TASK OBJECTIVE
Copy out every row from the one containing "Топ категории (359, 103)" down to the one containing "Copyright (797, 1778)", swapping "GOURMET" for "CUISINE" and leaving all else unchanged.

DATA PROVIDED
.....

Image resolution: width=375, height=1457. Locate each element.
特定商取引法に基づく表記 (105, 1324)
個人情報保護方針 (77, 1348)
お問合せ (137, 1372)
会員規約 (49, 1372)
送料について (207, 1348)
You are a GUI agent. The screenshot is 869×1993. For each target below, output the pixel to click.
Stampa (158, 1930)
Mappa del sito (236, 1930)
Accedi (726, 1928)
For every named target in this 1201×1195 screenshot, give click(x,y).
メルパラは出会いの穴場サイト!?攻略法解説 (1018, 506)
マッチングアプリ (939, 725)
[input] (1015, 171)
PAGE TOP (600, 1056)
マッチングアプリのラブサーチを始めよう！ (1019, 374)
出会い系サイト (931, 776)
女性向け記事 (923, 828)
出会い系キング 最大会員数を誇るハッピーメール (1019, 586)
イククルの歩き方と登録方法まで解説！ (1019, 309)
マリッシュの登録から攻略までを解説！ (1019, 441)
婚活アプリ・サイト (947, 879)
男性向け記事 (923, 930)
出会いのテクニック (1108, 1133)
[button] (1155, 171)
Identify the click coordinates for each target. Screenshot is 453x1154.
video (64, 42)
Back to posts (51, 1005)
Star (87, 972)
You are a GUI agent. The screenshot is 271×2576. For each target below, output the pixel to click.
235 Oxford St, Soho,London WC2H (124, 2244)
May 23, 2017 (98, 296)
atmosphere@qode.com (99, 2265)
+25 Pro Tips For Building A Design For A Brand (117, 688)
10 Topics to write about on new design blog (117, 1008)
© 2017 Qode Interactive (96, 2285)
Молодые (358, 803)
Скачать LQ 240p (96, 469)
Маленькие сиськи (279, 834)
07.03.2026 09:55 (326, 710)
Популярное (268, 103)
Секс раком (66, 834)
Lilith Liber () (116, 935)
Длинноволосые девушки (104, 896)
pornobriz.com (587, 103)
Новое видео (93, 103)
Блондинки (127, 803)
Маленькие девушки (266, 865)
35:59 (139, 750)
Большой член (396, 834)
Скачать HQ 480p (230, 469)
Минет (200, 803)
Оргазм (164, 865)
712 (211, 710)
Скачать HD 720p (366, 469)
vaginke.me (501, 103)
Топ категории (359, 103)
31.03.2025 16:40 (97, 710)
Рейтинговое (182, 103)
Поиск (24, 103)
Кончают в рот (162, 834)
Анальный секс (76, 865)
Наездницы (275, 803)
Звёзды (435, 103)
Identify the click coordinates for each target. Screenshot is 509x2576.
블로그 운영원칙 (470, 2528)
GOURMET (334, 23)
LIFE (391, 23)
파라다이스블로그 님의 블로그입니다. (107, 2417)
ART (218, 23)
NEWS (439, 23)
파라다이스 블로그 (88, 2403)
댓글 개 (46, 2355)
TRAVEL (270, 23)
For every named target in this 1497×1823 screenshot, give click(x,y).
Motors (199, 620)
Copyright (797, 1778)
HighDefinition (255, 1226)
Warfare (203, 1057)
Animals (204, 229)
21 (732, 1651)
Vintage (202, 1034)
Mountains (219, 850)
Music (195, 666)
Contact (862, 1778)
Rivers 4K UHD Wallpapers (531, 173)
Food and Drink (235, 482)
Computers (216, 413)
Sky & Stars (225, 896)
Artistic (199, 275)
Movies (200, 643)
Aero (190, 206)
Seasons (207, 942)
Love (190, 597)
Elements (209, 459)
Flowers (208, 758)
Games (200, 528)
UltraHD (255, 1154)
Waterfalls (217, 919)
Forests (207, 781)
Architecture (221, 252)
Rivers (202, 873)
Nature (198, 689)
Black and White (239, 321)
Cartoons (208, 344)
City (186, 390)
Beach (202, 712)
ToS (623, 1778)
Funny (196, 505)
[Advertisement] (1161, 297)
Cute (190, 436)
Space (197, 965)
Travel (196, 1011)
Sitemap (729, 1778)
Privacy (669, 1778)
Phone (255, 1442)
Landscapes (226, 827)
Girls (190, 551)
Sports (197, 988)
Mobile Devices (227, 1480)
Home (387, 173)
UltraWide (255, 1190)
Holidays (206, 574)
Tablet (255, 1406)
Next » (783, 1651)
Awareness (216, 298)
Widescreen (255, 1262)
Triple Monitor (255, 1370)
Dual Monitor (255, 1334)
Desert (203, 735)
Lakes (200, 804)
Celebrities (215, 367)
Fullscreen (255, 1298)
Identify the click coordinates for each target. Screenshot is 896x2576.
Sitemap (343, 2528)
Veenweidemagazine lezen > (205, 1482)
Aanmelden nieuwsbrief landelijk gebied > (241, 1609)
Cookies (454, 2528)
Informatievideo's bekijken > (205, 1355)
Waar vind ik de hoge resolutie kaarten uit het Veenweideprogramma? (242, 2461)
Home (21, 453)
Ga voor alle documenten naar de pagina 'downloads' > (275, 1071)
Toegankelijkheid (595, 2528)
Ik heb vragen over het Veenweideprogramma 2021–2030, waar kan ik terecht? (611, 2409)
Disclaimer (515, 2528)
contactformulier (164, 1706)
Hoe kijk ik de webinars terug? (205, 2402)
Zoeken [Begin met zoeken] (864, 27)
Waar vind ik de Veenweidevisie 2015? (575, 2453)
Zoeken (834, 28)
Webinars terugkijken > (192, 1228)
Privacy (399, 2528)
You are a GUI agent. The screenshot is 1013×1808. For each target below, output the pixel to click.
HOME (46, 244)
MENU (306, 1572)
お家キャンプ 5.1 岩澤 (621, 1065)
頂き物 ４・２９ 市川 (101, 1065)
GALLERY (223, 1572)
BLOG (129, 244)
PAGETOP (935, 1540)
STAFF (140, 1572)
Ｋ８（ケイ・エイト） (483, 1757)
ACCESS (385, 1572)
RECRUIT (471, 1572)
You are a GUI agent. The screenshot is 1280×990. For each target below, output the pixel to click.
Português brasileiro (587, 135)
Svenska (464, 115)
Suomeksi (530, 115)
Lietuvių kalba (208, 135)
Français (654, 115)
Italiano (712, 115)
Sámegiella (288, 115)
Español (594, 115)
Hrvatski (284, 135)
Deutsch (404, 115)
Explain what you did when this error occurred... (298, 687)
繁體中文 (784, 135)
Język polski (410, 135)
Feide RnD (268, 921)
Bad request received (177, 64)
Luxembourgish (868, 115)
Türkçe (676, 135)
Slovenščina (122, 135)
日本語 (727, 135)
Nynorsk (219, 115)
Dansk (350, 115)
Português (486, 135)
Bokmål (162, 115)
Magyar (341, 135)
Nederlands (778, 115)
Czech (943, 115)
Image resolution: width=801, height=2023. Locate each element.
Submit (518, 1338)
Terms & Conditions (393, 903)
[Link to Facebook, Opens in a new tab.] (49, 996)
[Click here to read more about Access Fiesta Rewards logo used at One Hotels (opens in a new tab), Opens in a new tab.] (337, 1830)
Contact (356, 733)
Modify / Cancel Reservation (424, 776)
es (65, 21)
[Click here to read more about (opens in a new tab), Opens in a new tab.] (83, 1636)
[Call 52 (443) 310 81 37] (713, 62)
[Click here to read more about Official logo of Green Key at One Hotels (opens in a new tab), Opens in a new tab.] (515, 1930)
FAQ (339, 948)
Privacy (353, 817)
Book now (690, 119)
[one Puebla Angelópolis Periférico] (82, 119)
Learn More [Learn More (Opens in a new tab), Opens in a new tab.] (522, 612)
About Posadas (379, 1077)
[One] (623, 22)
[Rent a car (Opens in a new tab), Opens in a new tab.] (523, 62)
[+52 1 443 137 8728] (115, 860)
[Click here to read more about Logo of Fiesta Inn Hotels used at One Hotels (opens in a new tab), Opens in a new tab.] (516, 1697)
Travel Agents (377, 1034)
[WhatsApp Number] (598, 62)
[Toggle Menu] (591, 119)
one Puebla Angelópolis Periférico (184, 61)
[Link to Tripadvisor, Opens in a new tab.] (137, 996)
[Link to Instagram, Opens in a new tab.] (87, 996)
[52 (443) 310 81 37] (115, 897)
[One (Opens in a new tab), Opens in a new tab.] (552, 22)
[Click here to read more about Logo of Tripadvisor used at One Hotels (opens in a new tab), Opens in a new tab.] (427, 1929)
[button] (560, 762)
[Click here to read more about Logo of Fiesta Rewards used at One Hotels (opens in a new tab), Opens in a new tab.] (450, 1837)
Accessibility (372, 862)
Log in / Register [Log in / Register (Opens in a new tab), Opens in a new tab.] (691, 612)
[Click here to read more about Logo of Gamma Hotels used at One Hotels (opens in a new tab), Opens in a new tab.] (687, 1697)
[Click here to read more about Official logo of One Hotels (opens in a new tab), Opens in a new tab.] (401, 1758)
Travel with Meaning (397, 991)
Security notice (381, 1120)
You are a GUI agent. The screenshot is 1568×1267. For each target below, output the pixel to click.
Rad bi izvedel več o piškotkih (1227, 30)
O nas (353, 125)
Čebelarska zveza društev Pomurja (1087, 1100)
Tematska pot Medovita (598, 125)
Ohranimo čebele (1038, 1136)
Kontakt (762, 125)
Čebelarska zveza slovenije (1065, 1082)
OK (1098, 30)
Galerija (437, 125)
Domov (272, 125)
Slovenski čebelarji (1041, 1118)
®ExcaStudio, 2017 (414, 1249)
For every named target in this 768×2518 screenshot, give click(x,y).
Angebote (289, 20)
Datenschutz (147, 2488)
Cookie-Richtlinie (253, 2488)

.....

EXERCISE ANSWER
Топ категории (359, 103)
31.03.2025 16:40 (97, 710)
Рейтинговое (182, 103)
Поиск (24, 103)
Кончают в рот (162, 834)
Анальный секс (76, 865)
Наездницы (275, 803)
Звёзды (435, 103)
Identify the click coordinates for each target. Screenshot is 509x2576.
블로그 운영원칙 (470, 2528)
CUISINE (334, 23)
LIFE (391, 23)
파라다이스블로그 님의 블로그입니다. (107, 2417)
ART (218, 23)
NEWS (439, 23)
파라다이스 블로그 (88, 2403)
댓글 개 (46, 2355)
TRAVEL (270, 23)
For every named target in this 1497×1823 screenshot, give click(x,y).
Motors (199, 620)
Copyright (797, 1778)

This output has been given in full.